··· PROVIDED INFORMATION ···

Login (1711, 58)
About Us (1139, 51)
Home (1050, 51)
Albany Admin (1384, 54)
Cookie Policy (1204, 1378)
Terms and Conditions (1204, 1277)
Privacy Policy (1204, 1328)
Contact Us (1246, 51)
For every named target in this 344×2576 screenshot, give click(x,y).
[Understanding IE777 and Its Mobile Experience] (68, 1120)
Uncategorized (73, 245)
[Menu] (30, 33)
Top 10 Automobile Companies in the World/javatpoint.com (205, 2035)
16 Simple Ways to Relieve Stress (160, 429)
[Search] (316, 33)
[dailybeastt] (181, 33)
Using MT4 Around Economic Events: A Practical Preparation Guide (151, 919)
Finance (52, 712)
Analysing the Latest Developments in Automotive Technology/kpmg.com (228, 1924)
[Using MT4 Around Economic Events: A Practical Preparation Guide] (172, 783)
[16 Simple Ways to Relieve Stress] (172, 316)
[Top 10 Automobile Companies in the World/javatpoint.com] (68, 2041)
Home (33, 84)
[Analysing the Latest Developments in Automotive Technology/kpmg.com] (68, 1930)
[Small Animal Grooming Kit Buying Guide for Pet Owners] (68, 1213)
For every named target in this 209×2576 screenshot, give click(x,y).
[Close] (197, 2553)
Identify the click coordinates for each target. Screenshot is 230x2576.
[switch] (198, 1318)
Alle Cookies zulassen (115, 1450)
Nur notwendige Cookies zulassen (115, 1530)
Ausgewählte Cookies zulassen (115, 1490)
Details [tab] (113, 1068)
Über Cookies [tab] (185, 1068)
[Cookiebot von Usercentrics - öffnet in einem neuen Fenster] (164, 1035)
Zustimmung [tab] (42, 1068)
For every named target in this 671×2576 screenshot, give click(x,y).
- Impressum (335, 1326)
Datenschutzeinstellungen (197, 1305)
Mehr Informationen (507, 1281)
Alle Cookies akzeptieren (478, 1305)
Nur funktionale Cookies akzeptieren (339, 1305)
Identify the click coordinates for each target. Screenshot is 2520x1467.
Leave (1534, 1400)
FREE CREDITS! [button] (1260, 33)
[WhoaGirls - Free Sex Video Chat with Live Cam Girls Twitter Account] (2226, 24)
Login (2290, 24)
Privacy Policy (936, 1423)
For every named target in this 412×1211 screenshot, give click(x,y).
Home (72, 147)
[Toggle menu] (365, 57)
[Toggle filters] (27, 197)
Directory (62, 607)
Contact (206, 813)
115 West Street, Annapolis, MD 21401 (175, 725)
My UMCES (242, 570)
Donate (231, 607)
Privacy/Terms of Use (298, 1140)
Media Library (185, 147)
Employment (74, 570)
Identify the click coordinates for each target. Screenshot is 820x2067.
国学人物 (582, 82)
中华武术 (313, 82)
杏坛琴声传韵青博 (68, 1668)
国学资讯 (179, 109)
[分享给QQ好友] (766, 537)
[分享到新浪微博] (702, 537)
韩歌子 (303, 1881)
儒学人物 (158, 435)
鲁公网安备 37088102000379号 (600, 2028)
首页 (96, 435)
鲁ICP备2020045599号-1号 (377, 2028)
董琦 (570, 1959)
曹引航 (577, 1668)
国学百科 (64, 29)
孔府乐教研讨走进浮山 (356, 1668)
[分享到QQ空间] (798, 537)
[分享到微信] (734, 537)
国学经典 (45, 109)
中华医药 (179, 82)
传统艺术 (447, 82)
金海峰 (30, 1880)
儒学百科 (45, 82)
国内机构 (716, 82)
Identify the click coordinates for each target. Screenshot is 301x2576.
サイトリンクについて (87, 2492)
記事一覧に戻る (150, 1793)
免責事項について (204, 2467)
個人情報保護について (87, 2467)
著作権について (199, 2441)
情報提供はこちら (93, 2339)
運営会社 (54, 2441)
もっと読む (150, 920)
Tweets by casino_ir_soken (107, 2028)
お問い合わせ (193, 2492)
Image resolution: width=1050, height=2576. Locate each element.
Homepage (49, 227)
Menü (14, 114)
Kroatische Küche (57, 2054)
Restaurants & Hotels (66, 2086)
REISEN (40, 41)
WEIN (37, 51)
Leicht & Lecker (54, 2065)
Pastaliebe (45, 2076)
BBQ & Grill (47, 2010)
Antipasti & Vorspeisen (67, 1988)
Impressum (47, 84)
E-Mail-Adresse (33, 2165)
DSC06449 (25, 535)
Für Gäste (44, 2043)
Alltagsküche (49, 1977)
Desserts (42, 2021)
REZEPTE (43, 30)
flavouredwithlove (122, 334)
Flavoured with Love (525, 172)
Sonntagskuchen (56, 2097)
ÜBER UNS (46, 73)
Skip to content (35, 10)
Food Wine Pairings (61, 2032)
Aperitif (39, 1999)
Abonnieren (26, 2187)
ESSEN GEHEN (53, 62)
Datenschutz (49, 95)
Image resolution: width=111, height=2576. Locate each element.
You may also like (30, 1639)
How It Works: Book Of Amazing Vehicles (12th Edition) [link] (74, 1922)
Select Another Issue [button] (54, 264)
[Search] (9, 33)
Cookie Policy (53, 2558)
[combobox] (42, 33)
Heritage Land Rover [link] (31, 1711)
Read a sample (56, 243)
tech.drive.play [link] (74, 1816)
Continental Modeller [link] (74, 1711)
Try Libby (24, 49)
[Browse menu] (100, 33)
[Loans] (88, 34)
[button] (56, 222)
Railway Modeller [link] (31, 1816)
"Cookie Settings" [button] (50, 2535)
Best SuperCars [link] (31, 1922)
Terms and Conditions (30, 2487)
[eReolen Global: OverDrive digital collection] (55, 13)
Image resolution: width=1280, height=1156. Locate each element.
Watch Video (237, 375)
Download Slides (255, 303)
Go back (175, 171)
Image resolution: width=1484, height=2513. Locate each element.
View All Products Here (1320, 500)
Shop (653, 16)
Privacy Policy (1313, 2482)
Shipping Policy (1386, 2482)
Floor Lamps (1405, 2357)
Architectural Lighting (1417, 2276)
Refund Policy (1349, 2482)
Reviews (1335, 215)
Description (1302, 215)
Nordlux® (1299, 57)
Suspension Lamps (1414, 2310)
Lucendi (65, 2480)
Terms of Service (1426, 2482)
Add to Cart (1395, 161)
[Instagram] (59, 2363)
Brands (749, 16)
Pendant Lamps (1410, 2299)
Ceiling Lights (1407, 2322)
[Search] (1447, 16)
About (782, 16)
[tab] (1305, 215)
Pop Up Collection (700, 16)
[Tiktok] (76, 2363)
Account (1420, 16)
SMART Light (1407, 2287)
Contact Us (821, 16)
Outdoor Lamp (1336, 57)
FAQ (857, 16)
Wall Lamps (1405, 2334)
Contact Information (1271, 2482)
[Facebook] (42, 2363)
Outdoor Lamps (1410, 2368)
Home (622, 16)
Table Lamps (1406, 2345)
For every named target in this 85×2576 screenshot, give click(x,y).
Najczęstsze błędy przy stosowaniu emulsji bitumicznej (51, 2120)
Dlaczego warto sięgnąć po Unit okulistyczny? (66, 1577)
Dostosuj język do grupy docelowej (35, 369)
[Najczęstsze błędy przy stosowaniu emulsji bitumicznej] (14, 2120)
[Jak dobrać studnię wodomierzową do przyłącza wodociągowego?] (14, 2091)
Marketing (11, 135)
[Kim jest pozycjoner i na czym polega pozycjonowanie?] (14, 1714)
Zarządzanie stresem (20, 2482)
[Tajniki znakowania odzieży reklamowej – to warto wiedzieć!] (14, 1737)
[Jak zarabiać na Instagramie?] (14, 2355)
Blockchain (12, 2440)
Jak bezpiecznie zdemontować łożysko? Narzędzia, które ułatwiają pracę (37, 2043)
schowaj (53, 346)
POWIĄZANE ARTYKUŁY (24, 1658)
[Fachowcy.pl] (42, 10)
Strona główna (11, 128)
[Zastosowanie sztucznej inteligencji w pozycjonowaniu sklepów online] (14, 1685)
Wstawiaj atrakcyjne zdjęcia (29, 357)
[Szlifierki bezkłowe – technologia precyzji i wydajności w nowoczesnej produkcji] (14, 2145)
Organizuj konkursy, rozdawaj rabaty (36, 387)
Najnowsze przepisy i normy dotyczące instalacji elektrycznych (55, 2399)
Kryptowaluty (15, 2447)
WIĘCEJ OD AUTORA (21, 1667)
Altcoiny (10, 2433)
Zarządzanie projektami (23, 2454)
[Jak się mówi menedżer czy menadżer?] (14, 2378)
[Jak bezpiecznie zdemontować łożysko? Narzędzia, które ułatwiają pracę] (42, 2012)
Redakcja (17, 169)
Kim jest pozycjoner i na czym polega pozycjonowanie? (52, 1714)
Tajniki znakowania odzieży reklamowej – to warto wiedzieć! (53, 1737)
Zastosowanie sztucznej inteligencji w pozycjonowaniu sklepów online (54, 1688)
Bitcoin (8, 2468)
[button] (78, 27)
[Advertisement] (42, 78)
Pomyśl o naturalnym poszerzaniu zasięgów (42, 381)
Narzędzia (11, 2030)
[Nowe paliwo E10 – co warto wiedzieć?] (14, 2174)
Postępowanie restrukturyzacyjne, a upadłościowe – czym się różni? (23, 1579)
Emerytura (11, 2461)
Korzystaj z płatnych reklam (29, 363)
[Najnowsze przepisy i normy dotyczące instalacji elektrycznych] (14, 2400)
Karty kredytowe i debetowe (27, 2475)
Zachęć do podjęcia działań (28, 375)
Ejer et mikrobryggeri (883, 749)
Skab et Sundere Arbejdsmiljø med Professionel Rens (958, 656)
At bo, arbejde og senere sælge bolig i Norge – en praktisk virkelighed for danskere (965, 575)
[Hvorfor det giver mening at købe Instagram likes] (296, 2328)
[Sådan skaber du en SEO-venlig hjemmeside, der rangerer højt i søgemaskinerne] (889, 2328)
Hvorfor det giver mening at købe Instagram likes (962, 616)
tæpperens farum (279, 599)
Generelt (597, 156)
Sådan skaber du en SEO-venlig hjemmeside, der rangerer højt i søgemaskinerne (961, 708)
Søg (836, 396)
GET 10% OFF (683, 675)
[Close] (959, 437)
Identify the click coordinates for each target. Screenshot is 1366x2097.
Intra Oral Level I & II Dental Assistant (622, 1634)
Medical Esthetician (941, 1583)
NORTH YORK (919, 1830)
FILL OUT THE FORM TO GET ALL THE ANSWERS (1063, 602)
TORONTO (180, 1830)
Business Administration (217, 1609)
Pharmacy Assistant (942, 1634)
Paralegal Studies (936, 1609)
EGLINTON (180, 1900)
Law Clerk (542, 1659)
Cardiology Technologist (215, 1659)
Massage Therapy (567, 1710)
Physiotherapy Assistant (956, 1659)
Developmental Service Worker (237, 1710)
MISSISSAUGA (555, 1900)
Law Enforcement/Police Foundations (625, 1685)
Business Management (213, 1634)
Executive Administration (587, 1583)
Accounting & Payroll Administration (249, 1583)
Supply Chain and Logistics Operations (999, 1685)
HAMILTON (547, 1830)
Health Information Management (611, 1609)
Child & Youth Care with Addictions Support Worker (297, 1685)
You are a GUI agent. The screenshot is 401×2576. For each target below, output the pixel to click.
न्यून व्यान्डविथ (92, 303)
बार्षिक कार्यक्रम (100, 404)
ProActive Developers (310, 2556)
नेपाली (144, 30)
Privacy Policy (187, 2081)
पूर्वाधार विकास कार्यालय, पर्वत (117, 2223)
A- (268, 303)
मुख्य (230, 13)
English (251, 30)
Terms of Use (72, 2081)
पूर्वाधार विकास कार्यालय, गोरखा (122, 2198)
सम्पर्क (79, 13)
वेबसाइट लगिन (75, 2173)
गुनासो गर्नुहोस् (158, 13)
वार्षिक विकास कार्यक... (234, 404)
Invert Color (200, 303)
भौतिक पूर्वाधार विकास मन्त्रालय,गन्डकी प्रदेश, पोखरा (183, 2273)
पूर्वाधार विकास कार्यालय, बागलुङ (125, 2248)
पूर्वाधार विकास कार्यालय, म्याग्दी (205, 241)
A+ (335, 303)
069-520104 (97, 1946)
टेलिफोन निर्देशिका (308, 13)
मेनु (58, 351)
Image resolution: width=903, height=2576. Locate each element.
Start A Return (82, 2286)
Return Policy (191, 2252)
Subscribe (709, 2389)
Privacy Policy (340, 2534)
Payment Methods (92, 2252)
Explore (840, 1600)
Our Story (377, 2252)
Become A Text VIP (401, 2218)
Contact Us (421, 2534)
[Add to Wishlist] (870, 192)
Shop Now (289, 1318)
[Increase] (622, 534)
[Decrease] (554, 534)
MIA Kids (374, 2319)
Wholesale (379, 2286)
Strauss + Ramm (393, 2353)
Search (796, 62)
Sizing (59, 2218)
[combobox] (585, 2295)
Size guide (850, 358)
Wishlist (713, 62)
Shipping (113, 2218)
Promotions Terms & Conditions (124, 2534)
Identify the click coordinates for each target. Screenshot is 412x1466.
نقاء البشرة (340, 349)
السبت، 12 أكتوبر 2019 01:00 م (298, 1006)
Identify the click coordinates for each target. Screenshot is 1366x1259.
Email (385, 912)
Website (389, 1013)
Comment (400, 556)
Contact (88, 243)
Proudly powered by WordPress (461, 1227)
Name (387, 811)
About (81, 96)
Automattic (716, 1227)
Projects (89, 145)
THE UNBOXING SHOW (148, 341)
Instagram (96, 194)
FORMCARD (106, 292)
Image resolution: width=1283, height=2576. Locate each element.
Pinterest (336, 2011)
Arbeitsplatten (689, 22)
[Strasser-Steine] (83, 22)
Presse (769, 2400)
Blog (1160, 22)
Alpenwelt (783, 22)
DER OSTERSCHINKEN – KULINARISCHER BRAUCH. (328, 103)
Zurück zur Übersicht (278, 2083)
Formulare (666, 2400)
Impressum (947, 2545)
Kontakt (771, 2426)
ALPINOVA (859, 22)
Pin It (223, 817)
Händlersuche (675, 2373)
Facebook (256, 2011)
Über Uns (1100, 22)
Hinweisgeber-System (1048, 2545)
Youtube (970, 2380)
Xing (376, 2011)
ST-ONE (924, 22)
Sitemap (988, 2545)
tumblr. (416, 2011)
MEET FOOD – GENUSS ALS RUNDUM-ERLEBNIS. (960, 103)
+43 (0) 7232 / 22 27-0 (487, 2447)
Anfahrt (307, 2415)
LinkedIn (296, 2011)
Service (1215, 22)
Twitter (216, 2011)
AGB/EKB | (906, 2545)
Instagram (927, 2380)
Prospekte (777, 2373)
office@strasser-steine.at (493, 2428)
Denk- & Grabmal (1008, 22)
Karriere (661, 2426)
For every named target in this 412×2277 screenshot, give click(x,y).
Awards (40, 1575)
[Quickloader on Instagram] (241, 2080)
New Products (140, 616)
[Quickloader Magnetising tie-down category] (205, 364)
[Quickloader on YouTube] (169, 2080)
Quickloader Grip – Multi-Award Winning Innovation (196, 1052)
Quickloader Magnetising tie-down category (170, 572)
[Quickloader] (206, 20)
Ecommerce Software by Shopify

···

_TASK_
Go through the data and show every line where "Simple" occurs.

_YOUR RESPONSE_
16 Simple Ways to Relieve Stress (160, 429)
[16 Simple Ways to Relieve Stress] (172, 316)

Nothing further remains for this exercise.